** Selection **
+++
U-PROX IP400 Access Control System Controller

Controller Description

The U-PROX IP400 controller is a device designed for managing access to residential and industrial premises, as well as for recording passage times and events. It is supplied in a housing that includes a power supply unit and operates with two readers connected via the Wiegand interface.

The U-PROX IP400 processes information from readers and uses four relays to switch actuating devices (e.g., locks, sirens). It features eight additional inputs for monitoring security zones with current control. The controller can operate autonomously or as part of a network, using an Ethernet interface to interconnect controllers in an Access Control System (ACS).

Network settings can be programmed and firmware updated via a standard USB port (micro USB B). The controller is powered by a 12V source.

Purpose of the Device

The U-PROX IP400 controller is intended for use in access control and management systems (ACS) of various scales, from small offices to large enterprises. In an ACS, controllers are networked together via a computer network.

It enables the organization of access to two separate premises or a single premise with control over both entry and exit. It can also be installed to manage an alarm system for premises associated with access points. The "Anti-passback" function is provided when both entry and exit of a space are controlled simultaneously.

Controller Construction and Diagram

The controller unit comprises:

• 1. Device housing
• 2. Housing doors
• 3. Tamper (opening sensor)
• 4. Controller unit
• 5. Power supply unit

The controller board features a layout of jumpers, buttons, and removable terminal blocks with connectors for various functions. Key connection points include inputs for readers (Wiegand interface), Ethernet, RS-45, USB, and power.

Contact Assignment

The controller provides numerous contacts for connecting various devices and sensors. These include inputs (Z1-Z8), common ground (GND), relay contacts (NC, NO, C for Relays 1-4), and specific connections for reader 1 (1BZ, 1GN, 1RD, 1D1, 1D0, +12V) and reader 2 (2BZ, 2GN, 2RD, 2D1, 2D0, +12V).

Additional connections include power inputs (E+, GND), battery status (ACG), mains power (PWG), tamper sensor (TMP), factory reset (FACT), access request buttons (BUT1, BUT2), and a USB Micro B port for configuration and updates.

Audio-Visual Indication

Controller Indications

The indication of access modes is performed by the controller's readers, which can be individually configured via ACS software using combinations of sound and light indications.

Controller Operation

Controllers are shipped with factory settings, indicated by the controller's yellow LED blinking once per second. For ACS operation, network settings must be loaded using the "Configurator" software. It is recommended to install supplied resistors on all controller inputs.

After settings are loaded and inputs are intact, the controller enters "Normal" mode. The controller can manage two independent access points, each configurable in one of four modes: "Normal", "Alarm", "Lockout", and "Free Passage". "Free Passage" has the highest priority, followed by "Lockout", "Alarm", and "Normal".

"Normal" Mode

This is the primary operating mode where the controller grants or denies access based on identifier presentation.
+++
** Problems to solve **
1) Name every mode that an access point can be set to in the U-PROX IP400 controller description.
2) Extend the U-PROX IP400 controller description, picking up right after its final sentence.

** Record excerpts **
+++
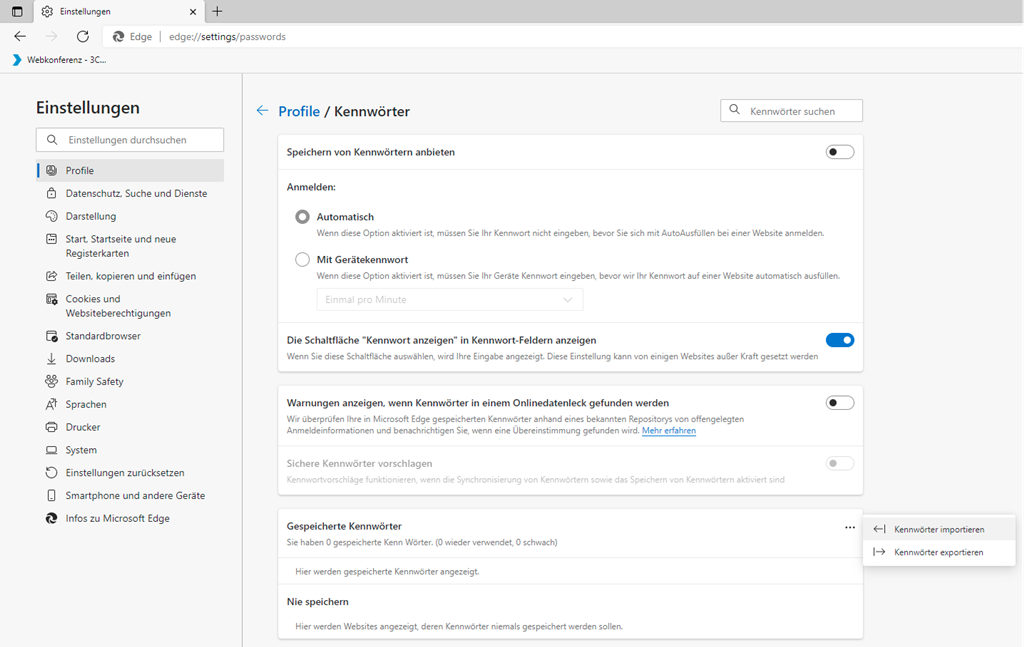Click the Profile breadcrumb link
Screen dimensions: 1024x647
click(x=298, y=111)
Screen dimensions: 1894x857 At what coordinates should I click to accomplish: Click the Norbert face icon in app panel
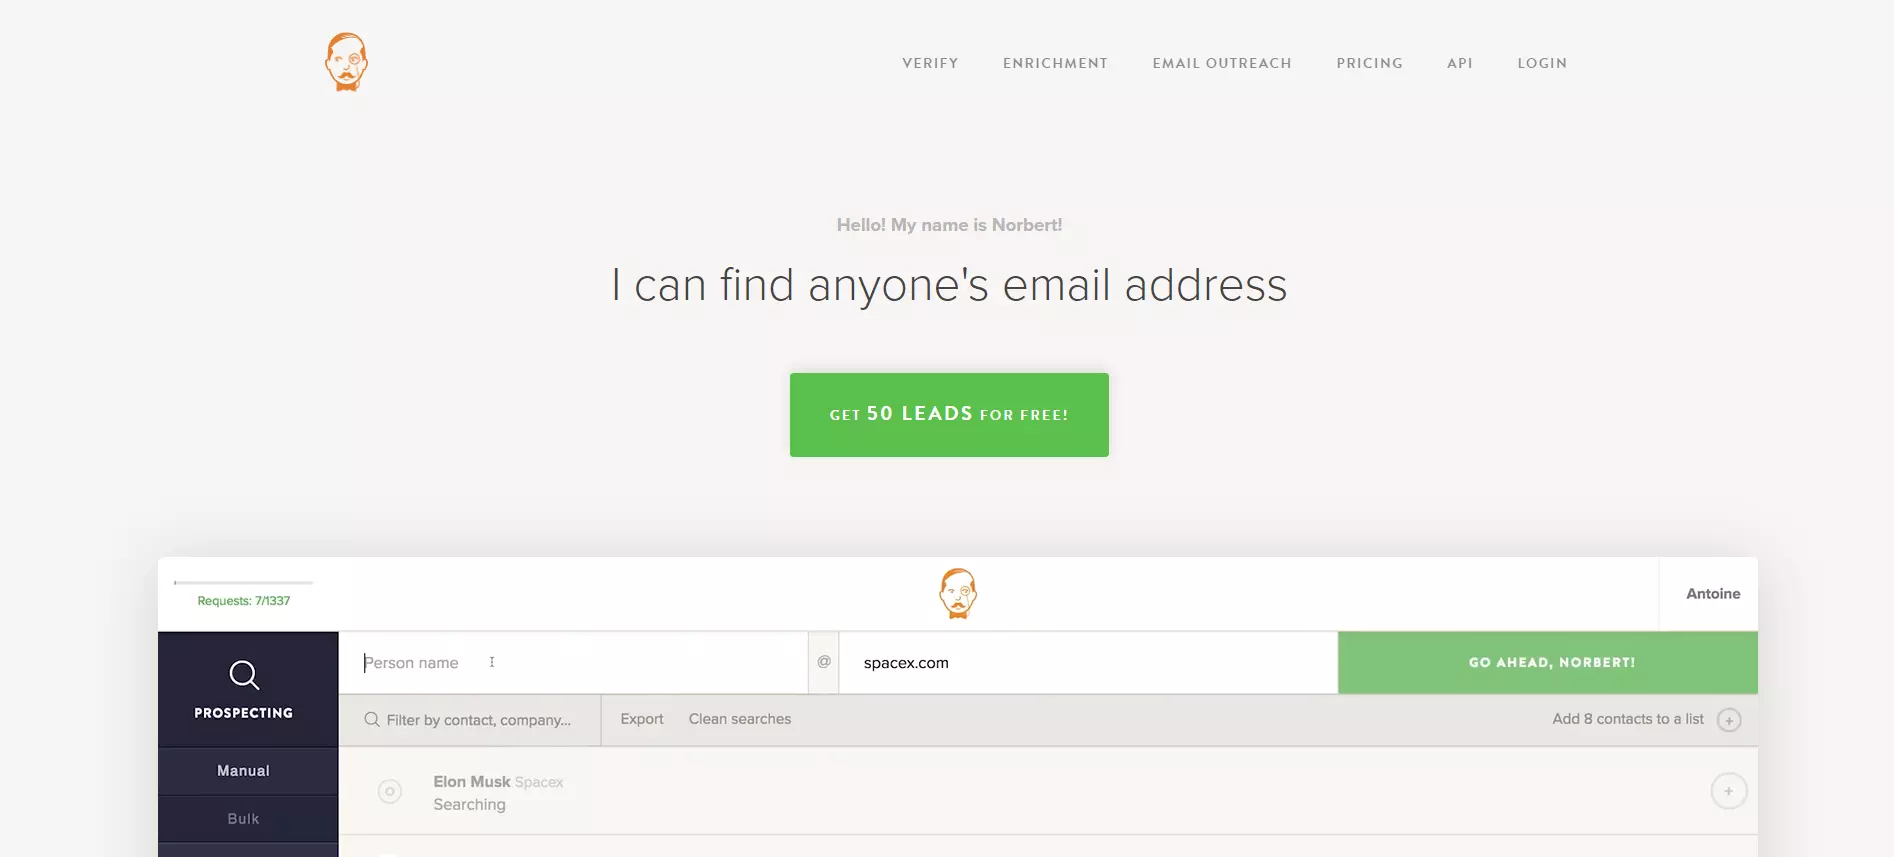(x=957, y=594)
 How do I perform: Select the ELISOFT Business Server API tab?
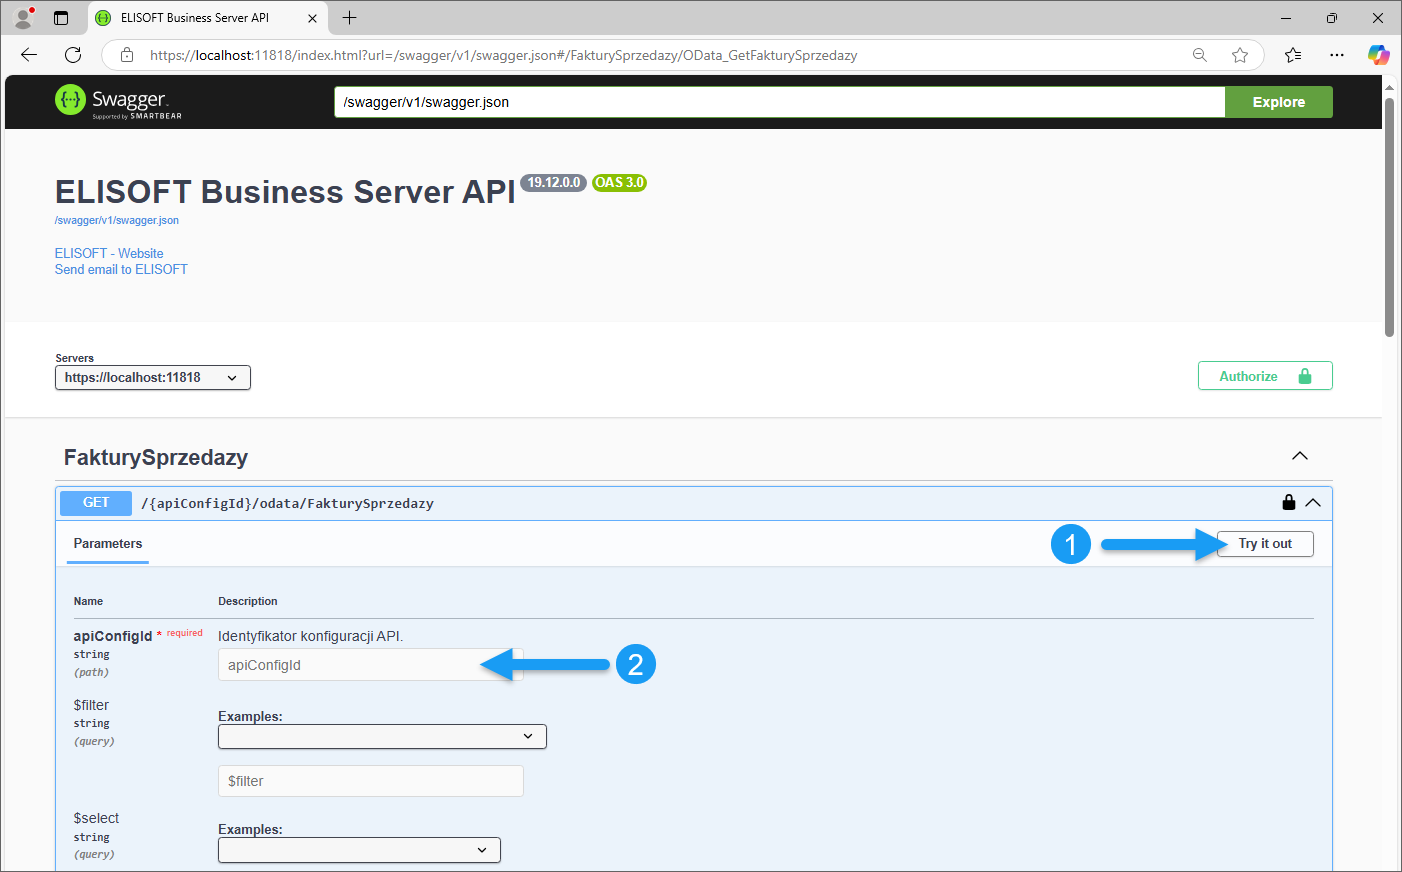point(195,18)
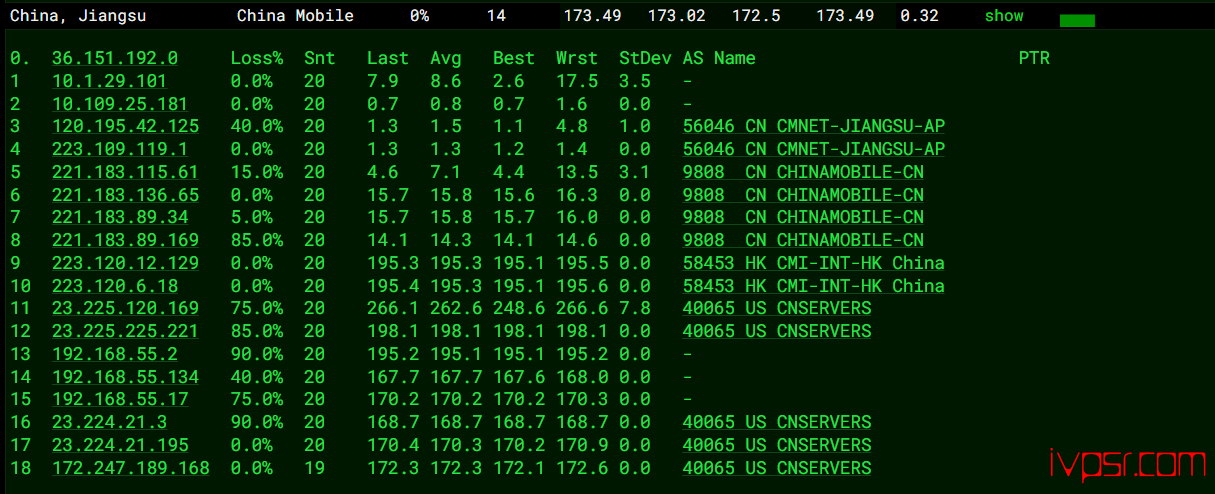Viewport: 1215px width, 494px height.
Task: Open hop 1 IP 10.1.29.101
Action: click(110, 81)
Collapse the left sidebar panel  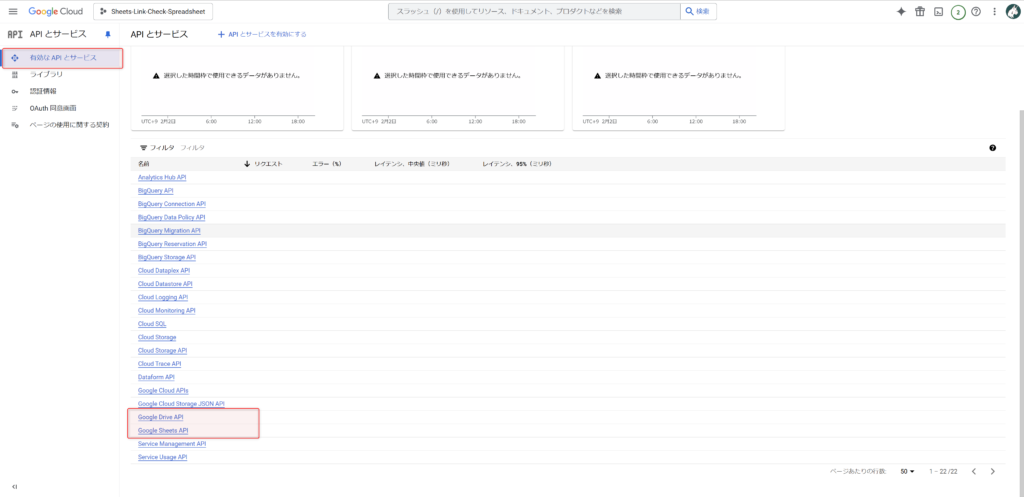[14, 487]
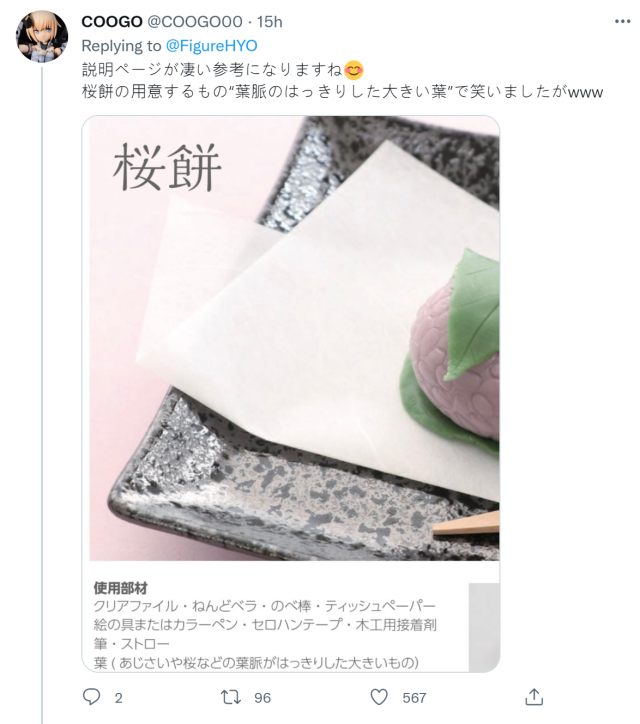Click the Japanese tweet text body

point(342,81)
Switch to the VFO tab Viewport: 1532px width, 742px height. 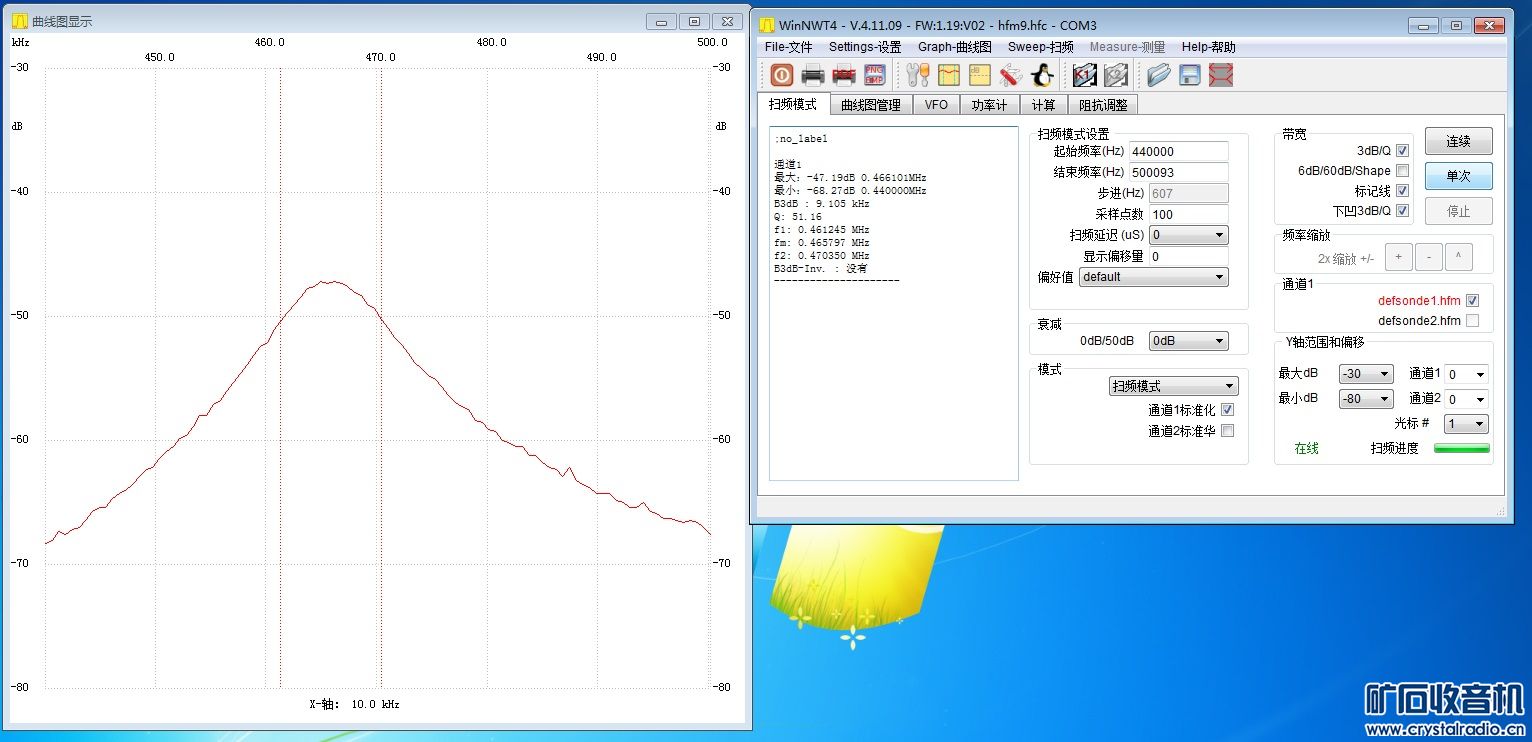(936, 105)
+++
** Per-task outputs **
1) "Normal", "Alarm", "Lockout", and "Free Passage"

2)
Access on Presentation of an Identifier

Presenting a registered contactless identifier to the reader allows entry if access is permitted. The controller activates the actuating mechanism (e.g., door lock).

Access on Presentation of an Identifier and PIN Code

If a PIN code is required, the user enters it via the reader's keypad. Correct entry unlocks the door and grants access.

Access via an Access Request Button (Remote Door Opening)

An access request button can be used for exit from single-sided access points or for visitor entry. Pressing and releasing the button opens the access point.

Access Denial on Presentation of an Identifier

Access may be denied for several reasons, including:

• Controller in unprogrammed state
• Card not registered
• Card validity period expired
• Access prohibited by schedule
• "Anti-passback" function active during re-entry attempt
• Identifier registered as lost or blocked
• Controller in "Alarm" or "Lockout" mode
• Temporary card validity period not yet begun
• Visitor's temporary card passage counter exhausted

"Alarm" Mode

An access point enters "Alarm" mode due to unauthorized entry, tampering, lost identifier presentation, prolonged door open time, or identifier selection activation. In this mode, ALARM and SIREN outputs are activated. Passage is blocked, and the door can only be opened via an exit request button. "Alarm" mode can be deactivated by a specific identifier or computer command.

"Free Passage" Mode

This mode is used for situations requiring free passage, such as fire or earthquake emergencies. It can be activated by an operator command or a break in the designated FREE PASSAGE cable. The lock remains open continuously. This mode is useful for tracking personnel presence during emergencies.

When using mechanical locks, the controller monitors door status and re-activates the lock after closure. Using an "impulse" output type for unlocking without a door contact is not recommended, as it may prevent opening without an identifier.

"Lockout" Mode

This mode blocks access for all system users, except for identifiers with the "Security Service" attribute. Access cannot be gained via the exit request button. "Lockout" mode is activated by a computer command or a break in the LOCKOUT cable.

Usage Options and Operating Modes of the Outputs

Controller outputs can be programmed for various uses like controlling locks, sirens, alarms, or as programmable outputs. Operating modes include continuous, impulse (timed activation), trigger (event-based activation), and manual.

Operation of Identifiers (Cards)

Code (Electronic Card Code)

Each card has a unique 10-digit hexadecimal code assigned during manufacturing.

PIN Code

An optional six-digit decimal PIN code can be used with readers featuring a keypad for enhanced security.

Validity Period

This indicates the expiration date of the card's validity.

Alarm Cancellation

A card designated for alarm cancellation can deactivate an alarm state. Presenting a card without this right maintains the current state.

Security Service

This attribute grants access through locked doors, even in "Lockout" mode. Regular cards are denied in "Lockout" mode, while cards with "Security Service" are granted access.

VIP

VIP cards allow access at all times and in all areas, except in "Lockout" mode. They can have custom schedules and are not subject to anti-passback or validity restrictions.

Anti-passback Disabled

This setting allows access irrespective of the previous passage direction, subject only to the assigned schedule and other card attributes.

Operation of the Communicator

The U-PROX IP400 controller operates in automatic mode, enforcing access rules based on loaded server data and sending event notifications to the ACS server. The communicator works in notification mode, transmitting data upon events like passage or zone violations.

The controller connects to a computer network via Ethernet, supporting both local network and Internet operation for distributed access control systems.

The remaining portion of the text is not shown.